Kirkland & Ellis is making headlines with its $500 million bet on artificial intelligence, but the Chicago firm is also expanding in another way: square footage. Over the past year, it launched new offices in Nashville and Tokyo.
This approach reflects a larger industry trend. Despite anxiety about AI displacing attorneys, the data shows that top firms aren’t yet choosing between technology and people. They’re cautiously betting on both.
Kirkland is among dozens of firms that have simultaneously grown their office footprints, expanded practice areas, and poured money into AI development over the past year.

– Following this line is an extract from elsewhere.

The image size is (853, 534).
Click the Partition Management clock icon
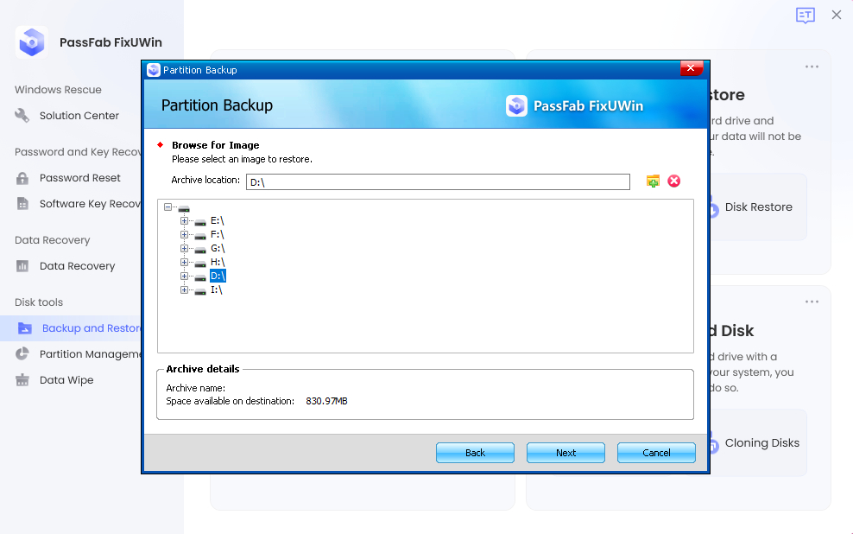point(22,353)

According to Bloomberg Law’s Leading Law Firms survey, the biggest area of industry growth, at 87 firms, was investing in new technology. Most participating firms also indicated they were expanding their office space, with 61 firms doing so, or adding new practice areas, with 55 firms.
Read more: See which firms came out on top overall in Bloomberg Law’s Leading Law Firms.
The data, and interviews with firm leaders, industry analysts, and legal job recruiters, suggests firms are maintaining healthy headcounts for now, while also expanding AI usage.
The growing square footage is “literally a concrete sign that firms feel they will continue to have a lot of humans coming to the office,” said Kate Reder Sheikh, a partner at legal recruiter Major, Lindsey & Africa.
Man vs. Machine
The physical expansions are taking place on both coasts and around the globe.
Ballard Spahr launched a San Francisco office this year while developing two internal AI platforms and starting a new team focused on retail and e-commerce. Ballard’s headcount has grown more than 20% year over year, the firm said.
“Strategic, sustained growth remains a top priority,” said firm chair Peter Michaud.
Mintz this year also expanded to a 29,000-square-foot San Francisco office to give itself more space and a one-floor environment with common areas that managing attorney Steve Osborn said felt more collaborative.
Mintz also spent on legal tech software. Osborn said the firm is not “currently looking at reducing headcount.”
Tucker Ellis is another firm that, over the past year, spent on legal tech software while opening a new Manhattan office.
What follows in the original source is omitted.